シャープも買い叩かれた。なぜ日本企業のM&Aは失敗ばかりなのか?

 

懐かしの人気番組にも世相が

1980年代後半から1990年代初頭がバブル時代。同時期に『世界まるごとHOWマッチ』という「このお城や企業をいくらで買うか」という質問に回答者が答えるクイズ番組が人気を博していた。あの当時、NYのロックフェラーセンターを三菱地所が買収したり、アメリカのコロンビア映画をソニーが買収するなど、さまざまな日本企業が海外の企業を買収した。しかし、その多くは売却されている。あの当時日本はバブルで資金が余っておりドンドン買収していたが、あまりよく調べずに買収していたことなどから失敗も多かった。

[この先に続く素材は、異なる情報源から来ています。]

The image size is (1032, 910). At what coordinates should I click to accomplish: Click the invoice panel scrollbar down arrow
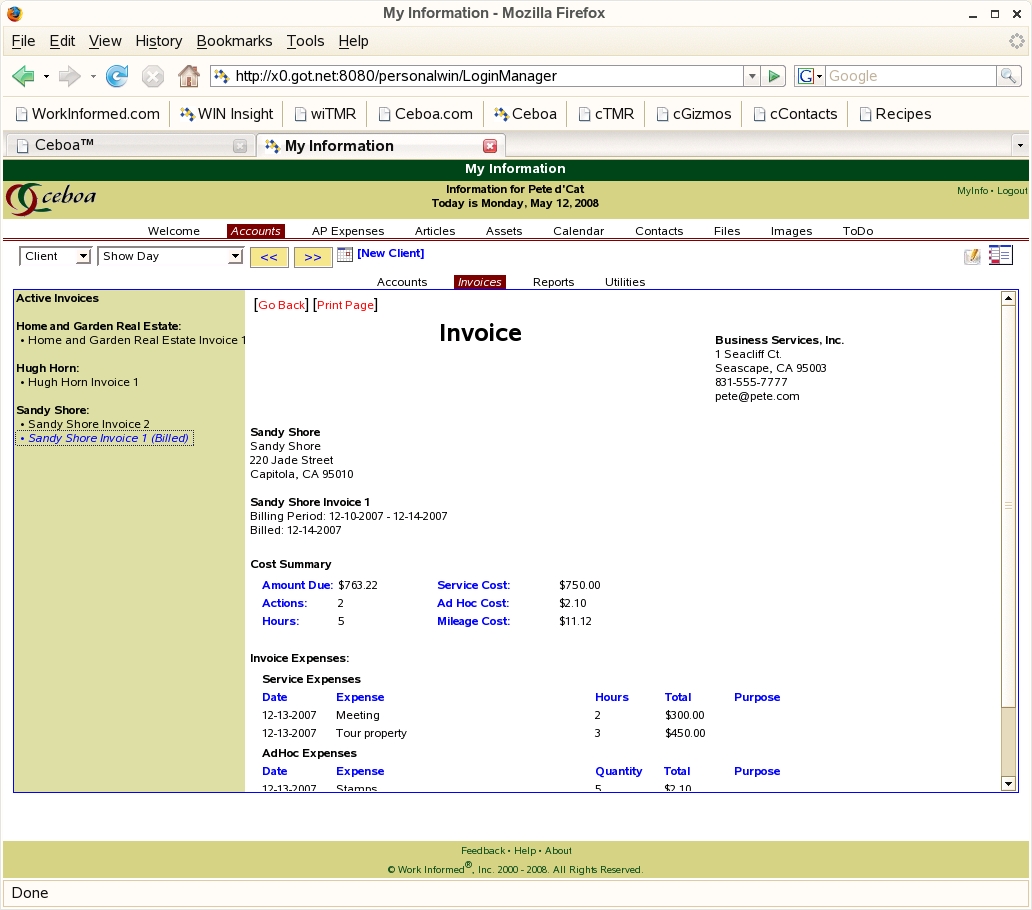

今起っているM&Aの潮流と当時とは違い、先ほど述べたように少子高齢化で内需が縮小してきたことに起因して外に出ていかざるをえない状況となっている。そういう意味からいうと、追い込まれた買収という側面もあると思う。その一方で量的緩和による低金利でカネがだぶついているということが起因しているということもあるが、必ずしも成功するかということはわからない。

東京を売ると、アメリカが買える

経済記者として企業も数多く取材してきたが、バブルから現在までの印象的な買収劇として失敗例の方が非常に話題になっていたので印象に残っている。いくつか紹介すると古河電気工業が2001年、2,800億円でアメリカの光ファイバー企業(ルーセントテクノロジー)を買収し、光ファイバー市場で世界2位のシェアとなった。しかし、買収直後から売上が激減し最終的に当初の5分の1の売上になった。結局相手の厳しい状況であることを買収前に見抜くことができなかったのである。

その後、天野望・古河電気工業取締役執行役員(当時/現取締役 兼 執行役員常務)は当時の事を振り返り、以下のように答えている。

バブルの最中に「これはバブルだ」と気づくのは難しい。買収した後になって、しみじみとわかりました。

 

資産査定のために渡米した際も、ルーセントの最高財務責任者(CFO)は約束の時間に遅れてやって来た。たしか休日でした。「海水浴に行っていたんだ」なんて、余裕の表情を浮かべていたのが印象的だった。
(2011年12月11日/日経新聞掲載抜粋)

古川電工は2期連続で特別損失を出し、高い勉強代を払ったが2006年にはこのセグメントを黒字化した。

また、NTTコミュニケーションズは2000年に、6,000億円でアメリカのネット会社「ベリオ」を買収したが、瞬く間に8,000億円の巨額損失を出した。当時は大変だったが、その後購入したネットの基幹網が活きてきたので損はしていないといえる。

さらに例を挙げると、コスモワールド(インターナショナルイーシー/2014年倒産)が米「ペブルビーチ」を買収。この会社は土地売買で事業を拡大し大きくなった会社だったが、結局維持できなくなり売却した。この当時、不動産業が圧倒的に儲けていた時代。「東京を売ると、アメリカが買える」と揶揄されるほど不動産業の儲けがあった。

民族の違いに象徴

結局失敗した例がかなり多いのだが、これは何かというとやはり日本人はM&Aに慣れていないといえる。日本人は農耕民族で、コツコツ真面目に稼いで大きくしていくというのが得意技である。それに対してアメリカは狩猟民族。長続きさせるというより、うんと良くなった段階で高値で会社を売り、また次の会社を買うということに慣れている。日本はそういったことに慣れていないのにいきなりM&A時代に入ってしまい、日本もM&Aをしないと伸びしろがないと会社や事業を買い始めたが、結局日本企業は失敗が多かった。これからどうするのかということがカギ。

これからはもっと良く調べてM&Aをやるということが第一。基本中の基本である。おカネがある、周りの評判が良いからといって飛びつくのではなく、技術、人材、企業がきちんとしているのかどうかという事を丁寧に調べる必要がある。